Saturday, January 30, 2016

Sundance 2016 - "Green Room" Review


There seems to be a color pattern emerging in writer/director Jeremy Saulnier's body of work. Could the other colors of the rainbow be in each of his next films?

Saulnier follows up his magnificent, modern-day "Hatfields & McCoys" thriller Blue Ruin with Green Room, a white-knuckle siege thriller that will leave you gasping for air.

Green Room chronicles the ordeal of a punk rock band who, after witnessing a murder at a gig, are forced to sit tight in the venue's "green room." Seemingly trapped by the people responsible, the group fights to escape despite being hopelessly outmanned and outgunned.
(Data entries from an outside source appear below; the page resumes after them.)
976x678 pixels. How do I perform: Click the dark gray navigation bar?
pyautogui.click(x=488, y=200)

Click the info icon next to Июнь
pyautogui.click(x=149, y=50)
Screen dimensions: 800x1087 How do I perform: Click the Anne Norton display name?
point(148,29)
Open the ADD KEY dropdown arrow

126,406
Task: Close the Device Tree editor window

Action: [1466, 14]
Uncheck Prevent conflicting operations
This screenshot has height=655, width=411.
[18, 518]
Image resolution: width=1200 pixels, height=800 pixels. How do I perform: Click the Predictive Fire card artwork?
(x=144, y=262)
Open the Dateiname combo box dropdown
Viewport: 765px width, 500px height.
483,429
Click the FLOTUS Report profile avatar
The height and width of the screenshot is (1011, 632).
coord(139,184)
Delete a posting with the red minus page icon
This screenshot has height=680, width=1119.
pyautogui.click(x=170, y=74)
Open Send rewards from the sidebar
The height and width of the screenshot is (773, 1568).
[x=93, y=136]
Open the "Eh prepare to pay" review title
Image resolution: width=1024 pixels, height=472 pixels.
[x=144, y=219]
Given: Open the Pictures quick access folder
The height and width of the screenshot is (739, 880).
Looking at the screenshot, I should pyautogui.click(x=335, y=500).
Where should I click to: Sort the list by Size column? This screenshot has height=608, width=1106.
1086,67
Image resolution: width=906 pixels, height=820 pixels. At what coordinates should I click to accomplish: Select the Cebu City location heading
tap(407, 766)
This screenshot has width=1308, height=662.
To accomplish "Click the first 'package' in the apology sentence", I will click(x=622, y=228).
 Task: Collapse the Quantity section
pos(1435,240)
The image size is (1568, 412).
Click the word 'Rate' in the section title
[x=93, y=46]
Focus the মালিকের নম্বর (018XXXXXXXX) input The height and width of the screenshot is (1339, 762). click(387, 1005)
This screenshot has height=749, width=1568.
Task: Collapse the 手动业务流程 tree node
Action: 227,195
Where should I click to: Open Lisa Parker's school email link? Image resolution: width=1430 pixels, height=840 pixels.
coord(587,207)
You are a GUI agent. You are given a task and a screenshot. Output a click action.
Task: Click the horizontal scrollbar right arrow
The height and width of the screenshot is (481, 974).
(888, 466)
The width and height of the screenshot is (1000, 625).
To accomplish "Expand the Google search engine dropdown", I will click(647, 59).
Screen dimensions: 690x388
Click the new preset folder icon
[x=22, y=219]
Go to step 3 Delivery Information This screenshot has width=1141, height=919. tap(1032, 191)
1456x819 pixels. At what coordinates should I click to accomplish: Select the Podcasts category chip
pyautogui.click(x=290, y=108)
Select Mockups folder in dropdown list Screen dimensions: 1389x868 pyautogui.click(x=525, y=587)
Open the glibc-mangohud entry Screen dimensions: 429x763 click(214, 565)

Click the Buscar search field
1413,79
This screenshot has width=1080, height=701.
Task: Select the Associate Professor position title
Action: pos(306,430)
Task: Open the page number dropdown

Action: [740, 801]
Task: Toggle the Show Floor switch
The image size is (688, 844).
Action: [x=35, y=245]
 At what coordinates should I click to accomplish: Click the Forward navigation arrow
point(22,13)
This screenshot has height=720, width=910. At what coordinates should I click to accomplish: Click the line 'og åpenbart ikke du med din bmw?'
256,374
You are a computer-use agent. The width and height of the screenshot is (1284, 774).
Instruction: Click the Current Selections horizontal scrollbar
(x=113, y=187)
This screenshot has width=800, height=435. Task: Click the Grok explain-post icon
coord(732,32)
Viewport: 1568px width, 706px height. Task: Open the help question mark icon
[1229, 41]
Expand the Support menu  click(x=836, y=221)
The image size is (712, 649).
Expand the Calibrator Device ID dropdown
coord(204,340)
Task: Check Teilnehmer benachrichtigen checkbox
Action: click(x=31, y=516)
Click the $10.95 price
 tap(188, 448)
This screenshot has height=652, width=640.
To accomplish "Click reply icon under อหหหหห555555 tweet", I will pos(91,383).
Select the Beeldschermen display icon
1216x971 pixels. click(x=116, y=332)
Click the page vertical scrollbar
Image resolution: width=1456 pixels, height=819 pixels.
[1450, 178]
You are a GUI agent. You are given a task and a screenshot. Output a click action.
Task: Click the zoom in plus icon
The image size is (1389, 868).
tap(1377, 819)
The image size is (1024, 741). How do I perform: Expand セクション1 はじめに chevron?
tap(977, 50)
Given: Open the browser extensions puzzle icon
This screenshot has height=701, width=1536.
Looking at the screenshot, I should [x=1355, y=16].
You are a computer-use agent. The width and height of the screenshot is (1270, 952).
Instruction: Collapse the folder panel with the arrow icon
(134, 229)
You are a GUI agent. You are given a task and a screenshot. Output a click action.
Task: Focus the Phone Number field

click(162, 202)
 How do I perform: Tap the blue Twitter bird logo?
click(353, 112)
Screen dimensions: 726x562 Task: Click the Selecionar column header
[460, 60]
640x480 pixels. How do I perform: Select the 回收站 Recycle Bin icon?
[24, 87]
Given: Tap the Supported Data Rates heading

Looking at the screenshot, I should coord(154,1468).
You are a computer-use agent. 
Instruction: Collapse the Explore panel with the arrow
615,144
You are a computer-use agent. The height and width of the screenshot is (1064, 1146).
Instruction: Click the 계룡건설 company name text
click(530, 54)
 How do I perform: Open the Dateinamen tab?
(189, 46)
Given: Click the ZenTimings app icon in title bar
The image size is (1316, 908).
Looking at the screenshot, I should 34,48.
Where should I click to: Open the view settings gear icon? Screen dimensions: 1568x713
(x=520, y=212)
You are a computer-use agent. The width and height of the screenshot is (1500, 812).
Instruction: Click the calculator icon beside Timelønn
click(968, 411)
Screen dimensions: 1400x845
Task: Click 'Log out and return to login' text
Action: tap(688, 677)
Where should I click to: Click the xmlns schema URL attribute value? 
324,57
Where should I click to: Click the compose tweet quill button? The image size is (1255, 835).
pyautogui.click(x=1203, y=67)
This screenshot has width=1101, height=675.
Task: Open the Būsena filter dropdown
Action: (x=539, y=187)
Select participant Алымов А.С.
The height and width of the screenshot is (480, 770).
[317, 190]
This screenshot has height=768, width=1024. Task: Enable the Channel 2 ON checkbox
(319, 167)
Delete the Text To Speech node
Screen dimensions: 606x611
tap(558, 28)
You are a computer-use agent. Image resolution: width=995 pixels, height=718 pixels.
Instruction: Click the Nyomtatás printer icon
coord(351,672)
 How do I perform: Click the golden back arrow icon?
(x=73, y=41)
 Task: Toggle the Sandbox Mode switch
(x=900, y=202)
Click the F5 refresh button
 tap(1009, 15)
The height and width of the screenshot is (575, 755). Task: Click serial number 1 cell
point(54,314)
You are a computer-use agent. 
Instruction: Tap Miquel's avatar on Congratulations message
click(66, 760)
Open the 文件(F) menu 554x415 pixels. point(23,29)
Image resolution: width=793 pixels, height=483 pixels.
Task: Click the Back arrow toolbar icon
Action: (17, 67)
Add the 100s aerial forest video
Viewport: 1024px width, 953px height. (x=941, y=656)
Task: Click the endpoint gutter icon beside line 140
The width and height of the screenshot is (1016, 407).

Patrick Stewart plays Darcy, the owner of the venue and leader of the neo-Nazi group based there. He proves a formidable villain even though some of his dialogue could have been better written. It seems like most of the interactions between the bad guys rely on so much jargon that the motivations of Darcy and his disciples are never entirely clear.

Whatever character development may be lacking through dialogue, Saulnier makes up for in atmosphere. 85 percent of this movie is as tense and nerve-shredding as any of the best horror films from the past 10 years. We know these are nasty guys from the way Darcy sends them in to stalk and murder the trapped teens like a (pardon the simile) Cult of Thorn overlord commands Michael Myers. Even though some of these guys are really no more than disposable goons, Saulnier shoots them all like the horror-movie "big bads" that they are. This way, every scene has a sense of gravity and excitement that you normally don't expect for most movies like this.

Of course the tension boils over into Saulnier's trademark violence. Frequently shocking and unexpected, Saulnier's violence will make you either wince or cheer - sometimes all at once, as the most satisfying violent scenes in all of cinema do. The violence of Green Room also appears medically accurate. Wounds appear realistically based on the weapons used. There's a decent amount of blood, but this isn't Tarantino. I've always found this approach to violence to be the most cinematically visceral. I'm more traumatized by Saulnier's realistic approach than Tarantino's near-comical gore-fests or any movie released as part of the "torture porn" craze of the late 2000s. If the message of Green Room is either "violence begets violence" or "don't mess with desperate people," it lands loud and clear.

Performances are quite impressive from a star-studded cast including Stewart, Anton Yelchin (2009's Star Trek), Imogen Poots (2011's Fright Night), Alia Shawkat (TV's Arrested Development), Mark Webber (Scott Pilgrim vs. the World), and Macon Blair (Blue Ruin). Yelchin and Poots reunite for the first time since Fright Night, and their chemistry hasn't lost a step.

Green Room should be seen and enjoyed by anyone bored with how mundane most indie dramas really are. That's always been Saulnier's approach. It certainly served as a perfect shot-in-the-arm to end Sundance with. It's as taut as any of the big Hollywood-produced thrillers of the past several years. I can't wait to watch this one over and over.